“With you?” He met her charming eyes with his ironic smile. “Oh, I couldn’t—I was brought up on your kind, and perfect as you are, you would only give me the tiresome, familiar society affair. There isn’t any mystery about you. I know your secret.”
“Well, at least you didn’t learn it from Madame Alta,” she retorted.
“From Madame Alta! Pshaw! she was never anything but a vocal instrument.”
“Do you remember the way she sang this?” asked Gerty; and springing to her feet she fell into an exaggerated mimicry of the prima donna’s pose, while she trilled out a languishing passage from “Faust.” “I always laughed when she got to that scene,” she added, coming back to the couch, “because when she grew sentimental she reminded me of a love-sick sheep.”
“Then why do you resurrect her ghost?” he demanded. “So far as I am concerned she might have lived in the last century.”
“And yet how mad you used to be about her.”
“’Mad’—that’s just the word.

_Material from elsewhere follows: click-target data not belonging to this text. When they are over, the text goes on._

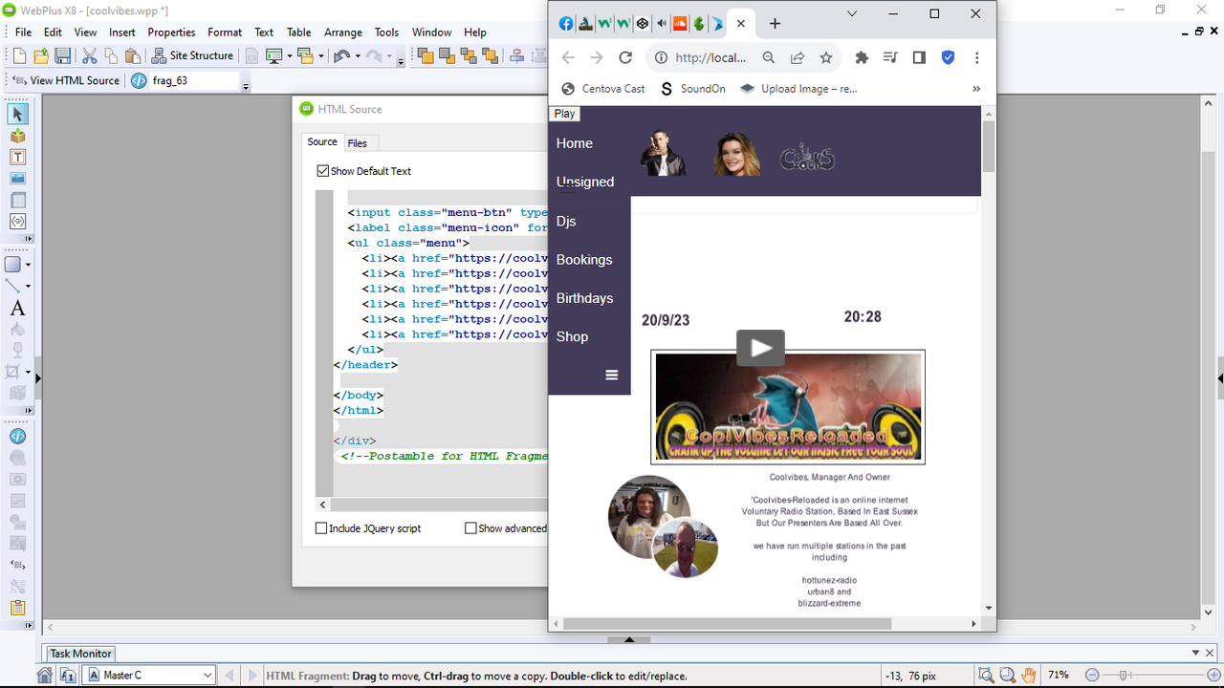
Task: Open the Master C page dropdown
Action: coord(150,675)
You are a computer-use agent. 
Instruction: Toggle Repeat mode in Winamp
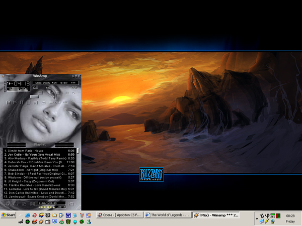pos(65,102)
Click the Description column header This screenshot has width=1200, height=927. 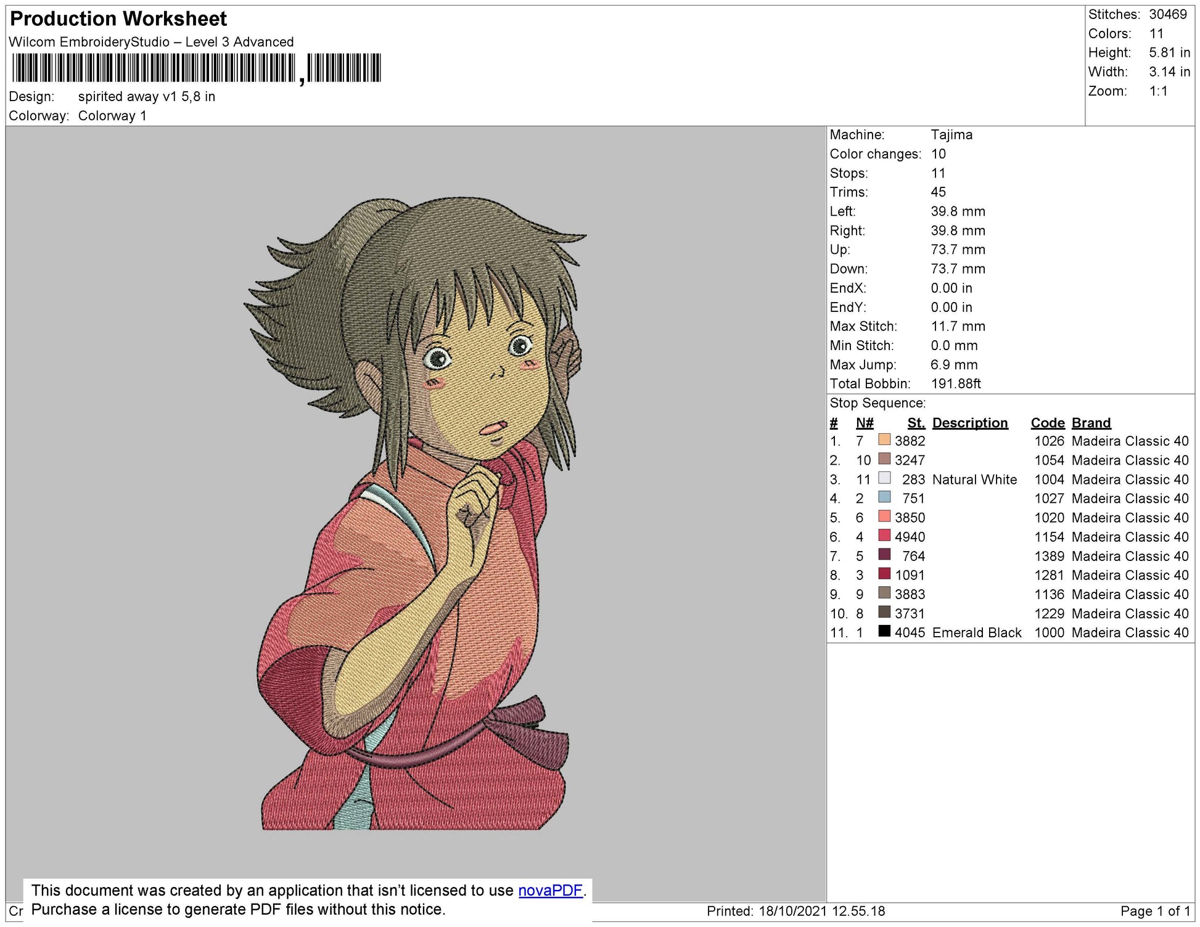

I was.” He drew out his watch, glanced at it, and rose to his feet with an ejaculation of dismay, “Why, you’ve actually made me forget that we aren’t living in eternity,” he said. “I’ll be awfully late for dinner and it’s every bit your fault.”

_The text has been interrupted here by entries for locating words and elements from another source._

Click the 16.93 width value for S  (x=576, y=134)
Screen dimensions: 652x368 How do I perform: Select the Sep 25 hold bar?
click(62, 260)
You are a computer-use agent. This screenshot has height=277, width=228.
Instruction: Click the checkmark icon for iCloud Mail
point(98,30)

“But think of me,” gasped Gerty, already moving in the direction of her bedroom, “I dine at Ninety-first Street, and I must get into a gown that laces in the back.” She darted out with a bird-like flutter; and running quickly down the staircase, he hurried from the house and into a passing cab. During the short drive to his rooms his thoughts were exclusively engrossed with the necessity of making a rapid change and framing a suitable apology for his hostess. The annoyance of the rush served more effectually to banish Laura than any amount of determined opposition would have done.
CHAPTER VI
THE FINER VISION
So far as Connie was concerned the trip South had been, to all outward appearance at least, entirely successful. Adams had watched her bloom back into something of her girlish prettiness, and day by day, in the quiet little Florida village to which they had gone, the lines of nervous exhaustion had faded slowly from her face. For the first two weeks she had been content to lie motionless in the balmy air beneath the pines, while she had yielded herself to the silence with a resignation almost pathetic in its childish helplessness. But with her returning vigour the old ache for excitement awoke within her, and to stifle her craving for the drug which Adams had denied her, she had turned at last to the immoderate use of wine. So, hopelessly but with unfailing courage, he had brought her again to New York where he had placed her in the charge of a specialist in obscure diseases of the nerves.